Introduction

Globally, cardiovascular disease (CVD) is the leading cause of death with over 80% occurring in low-and-middle-income countries (LMIC)1. Left ventricular hypertrophy (LVH), an increase in the mass of the left ventricular myocardium, is associated with a two-fold increased risk in both CVD events and all-cause mortality2. This risk of LVH is higher in Black adults compared to White adults in studies from the US and other high-income countries3,4,5,6, with relatively less data available from LMICs7. While LVH is typically diagnosed by transthoracic echocardiography (TTEs)8, electrocardiography (ECG) is more readily available and affordable in LMIC and has been proposed as a screening tool for LVH .

Haiti is a majority Black nation, the poorest country in the Latin American and Caribbean region, and a country in which CVD is the leading cause of adult death9. Our prior studies in Haiti found hypertension, prevalent in 29% of the population, was the leading CVD risk factor with only 13% of Haitians with hypertension having controlled blood pressure. This finding is concerning given that uncontrolled hypertension is a leading risk factor for heart failure, the most common type of CVD previously reported in Haiti10,11,12. LVH is the strongest independent predictor of incident CVD events particularly in people living with hypertension13. However, the prevalence of LVH in Haiti is unknown given limited clinical infrastructure for CVD imaging and diagnosis, with only 16 cardiologists serving a population of 11 million14. Additionally, the performance of ECG as a diagnostic screen for LVH has not been widely compared to TTEs in a population-based Black cohort located in a LMIC.

To address these gaps, the objectives of this study were to (1) determine LVH prevalence by TTE, and (2) compare TTE vs. electrocardiography for LVH detection (TTE-LVH vs. ECG-LVH) in a high-risk subset of the Haiti Cardiovascular Disease Cohort.

Methods

Study design and population

We analyzed baseline data from the Haiti Cardiovascular Disease Cohort, a longitudinal observational study which enrolled 3,005 Black adults between March 2019 and August 2021 aged ≥ 18 years in Port-au-Prince, Haiti at the Groupe Haitien d’Etude Sarcome de Kaposi et des Infections Opportunistes (GHESKIO) clinic. Detailed methodology has been previously described15. Multistage random sampling was used to recruit participants from Port-au-Prince. Criteria for inclusion were: age ≥ 18 years, having primary residence in Port-au-Prince, not having serious medical conditions or cognitive impairment and having the ability to speak French or Creole.
■ ■ ■ ■ ■
Problems to solve:
1. Rewrite the Haiti LVH study text starting at "To address these" and ending at "Cardiovascular Disease Cohort.", replacing "objectives" with "aims".
2. Write the next part of the Haiti LVH study text, picking up after its final sentence.
The material that follows comes from a separate source and is unrelated to the Haiti LVH study text.

Provided material:
■ ■ ■ ■ ■
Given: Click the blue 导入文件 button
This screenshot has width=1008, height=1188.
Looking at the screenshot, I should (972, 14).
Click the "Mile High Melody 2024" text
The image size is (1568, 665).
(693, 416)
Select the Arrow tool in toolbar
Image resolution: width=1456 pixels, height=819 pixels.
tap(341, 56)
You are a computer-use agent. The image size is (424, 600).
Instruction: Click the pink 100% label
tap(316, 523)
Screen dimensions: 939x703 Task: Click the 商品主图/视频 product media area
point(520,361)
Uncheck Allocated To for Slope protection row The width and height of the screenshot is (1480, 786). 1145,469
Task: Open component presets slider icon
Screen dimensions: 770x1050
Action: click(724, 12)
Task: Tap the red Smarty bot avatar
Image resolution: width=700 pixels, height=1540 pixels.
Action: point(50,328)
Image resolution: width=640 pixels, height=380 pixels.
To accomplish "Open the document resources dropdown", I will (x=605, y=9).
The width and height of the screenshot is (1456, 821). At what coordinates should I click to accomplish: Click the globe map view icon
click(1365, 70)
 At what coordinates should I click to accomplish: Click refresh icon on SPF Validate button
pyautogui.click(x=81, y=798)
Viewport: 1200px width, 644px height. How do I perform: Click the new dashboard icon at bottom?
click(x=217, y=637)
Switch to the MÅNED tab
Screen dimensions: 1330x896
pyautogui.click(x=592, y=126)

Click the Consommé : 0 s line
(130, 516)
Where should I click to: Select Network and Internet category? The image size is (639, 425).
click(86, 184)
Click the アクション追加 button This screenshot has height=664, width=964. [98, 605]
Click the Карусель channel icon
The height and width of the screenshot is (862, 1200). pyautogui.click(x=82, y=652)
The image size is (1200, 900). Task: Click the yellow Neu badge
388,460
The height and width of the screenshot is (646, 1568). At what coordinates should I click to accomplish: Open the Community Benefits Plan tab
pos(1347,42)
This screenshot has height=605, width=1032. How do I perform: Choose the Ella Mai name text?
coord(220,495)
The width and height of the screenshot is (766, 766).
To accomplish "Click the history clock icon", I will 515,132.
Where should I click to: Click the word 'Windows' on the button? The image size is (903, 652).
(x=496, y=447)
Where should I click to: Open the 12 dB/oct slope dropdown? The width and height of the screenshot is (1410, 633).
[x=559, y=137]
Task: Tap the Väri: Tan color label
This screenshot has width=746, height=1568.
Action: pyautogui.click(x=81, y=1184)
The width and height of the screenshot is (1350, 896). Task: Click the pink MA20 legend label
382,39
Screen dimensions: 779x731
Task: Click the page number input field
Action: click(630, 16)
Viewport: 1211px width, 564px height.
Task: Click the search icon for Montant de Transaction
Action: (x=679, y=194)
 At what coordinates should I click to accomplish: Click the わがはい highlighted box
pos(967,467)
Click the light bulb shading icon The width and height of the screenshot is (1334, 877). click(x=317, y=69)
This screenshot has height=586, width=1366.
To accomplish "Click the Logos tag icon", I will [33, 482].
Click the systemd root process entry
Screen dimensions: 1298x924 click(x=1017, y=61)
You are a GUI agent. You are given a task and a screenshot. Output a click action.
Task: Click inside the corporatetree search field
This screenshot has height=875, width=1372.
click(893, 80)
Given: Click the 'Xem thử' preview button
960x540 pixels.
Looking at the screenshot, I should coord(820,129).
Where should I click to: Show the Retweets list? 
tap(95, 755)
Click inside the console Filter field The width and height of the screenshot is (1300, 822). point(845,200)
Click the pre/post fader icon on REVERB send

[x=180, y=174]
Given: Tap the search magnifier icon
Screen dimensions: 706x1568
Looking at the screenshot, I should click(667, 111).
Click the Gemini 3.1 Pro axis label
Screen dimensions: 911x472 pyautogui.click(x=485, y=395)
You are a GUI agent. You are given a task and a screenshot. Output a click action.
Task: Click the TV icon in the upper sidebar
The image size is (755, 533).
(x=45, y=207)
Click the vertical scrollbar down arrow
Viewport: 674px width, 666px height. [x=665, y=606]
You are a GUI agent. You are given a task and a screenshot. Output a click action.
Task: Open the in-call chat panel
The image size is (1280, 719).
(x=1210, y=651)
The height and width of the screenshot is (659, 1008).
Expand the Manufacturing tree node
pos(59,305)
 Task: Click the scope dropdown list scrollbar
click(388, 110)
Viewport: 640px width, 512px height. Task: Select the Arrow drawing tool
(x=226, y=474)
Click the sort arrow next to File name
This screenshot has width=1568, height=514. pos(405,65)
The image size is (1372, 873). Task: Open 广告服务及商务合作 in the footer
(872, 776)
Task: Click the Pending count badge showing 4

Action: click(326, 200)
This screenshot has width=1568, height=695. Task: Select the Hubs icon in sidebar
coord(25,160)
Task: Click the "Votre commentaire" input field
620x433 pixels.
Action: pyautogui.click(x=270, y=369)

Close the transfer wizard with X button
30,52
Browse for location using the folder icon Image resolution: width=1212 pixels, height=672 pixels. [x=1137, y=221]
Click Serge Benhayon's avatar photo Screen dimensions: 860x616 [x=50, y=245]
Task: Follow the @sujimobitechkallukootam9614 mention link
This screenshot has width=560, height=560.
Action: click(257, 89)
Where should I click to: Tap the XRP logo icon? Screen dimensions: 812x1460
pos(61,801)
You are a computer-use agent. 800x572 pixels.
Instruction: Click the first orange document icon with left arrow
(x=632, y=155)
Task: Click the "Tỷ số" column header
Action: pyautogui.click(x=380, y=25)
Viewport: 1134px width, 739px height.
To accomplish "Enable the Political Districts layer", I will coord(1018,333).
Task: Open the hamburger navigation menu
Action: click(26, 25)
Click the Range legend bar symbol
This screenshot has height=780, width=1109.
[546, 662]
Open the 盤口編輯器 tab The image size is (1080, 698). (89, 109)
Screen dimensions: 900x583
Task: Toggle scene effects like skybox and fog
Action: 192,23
■ ■ ■ ■ ■
Exercise results:
1.
To address these gaps, the aims of this study were to (1) determine LVH prevalence by TTE, and (2) compare TTE vs. electrocardiography for LVH detection (TTE-LVH vs. ECG-LVH) in a high-risk subset of the Haiti Cardiovascular Disease Cohort.

2.
This analysis includes a subset of participants who were eligible for screening with both ECG and TTE (Fig. 1). Eligibility for TTE in the parent Haiti cardiovascular disease cohort study was defined as having hypertension, past medical history of CVD, or signs and symptoms of CVD (stroke, angina, or heart failure) met by 1460 (48.6%) participants. A total of 420 (28.8%) participants were excluded because they did not receive TTE (n = 392, 13.0%), had poor imaging quality (n = 23, 0.8%), missing ECG (n = 4, 0.1%), or missing height or weight (n = 1, < 0.1%) at baseline (Fig. 1). Characteristics of those who did and did not receive TTE among the 3005 can be found in (Supplementary Table 1).

Fig. 1
figure 1

Flow chart of determining the final analytical sample from the Haiti CVD Cohort at enrolment.

Measurements

Sociodemographic data on age, sex, income (< 1 USD/day or ≥ 1 USD/day) and educational attainment (primary or lower, secondary education or higher) were collected. Self-reported health behavior on daily fruit or vegetable intake (< 5 servings/day or ≥ 5 servings/day), smoking status (never/former or current), low alcohol consumption (< 1 drink/day) and moderate weekly physical activity (75 min of vigorous activity or ≥ 150 min of moderate activity per week) were collected using standardized World Health Organization STEPwise approach to NCD risk factor surveillance (WHO STEPS) for comparability16.

During a clinical exam, participants were asked about their past medical history (e.g. heart failure, stroke, myocardial infarction, angina, arrhythmia), and current medications in the past two weeks including for diabetes and hypertension. Participants were assessed for CVD signs and symptoms using the Rose Angina Questionnaire, heart failure symptoms based on American Heart Association (AHA) Definitions for Cardiovascular Endpoint Events, and Questionnaire for Verifying Stroke-Free Status (QVSFS)17,18,19.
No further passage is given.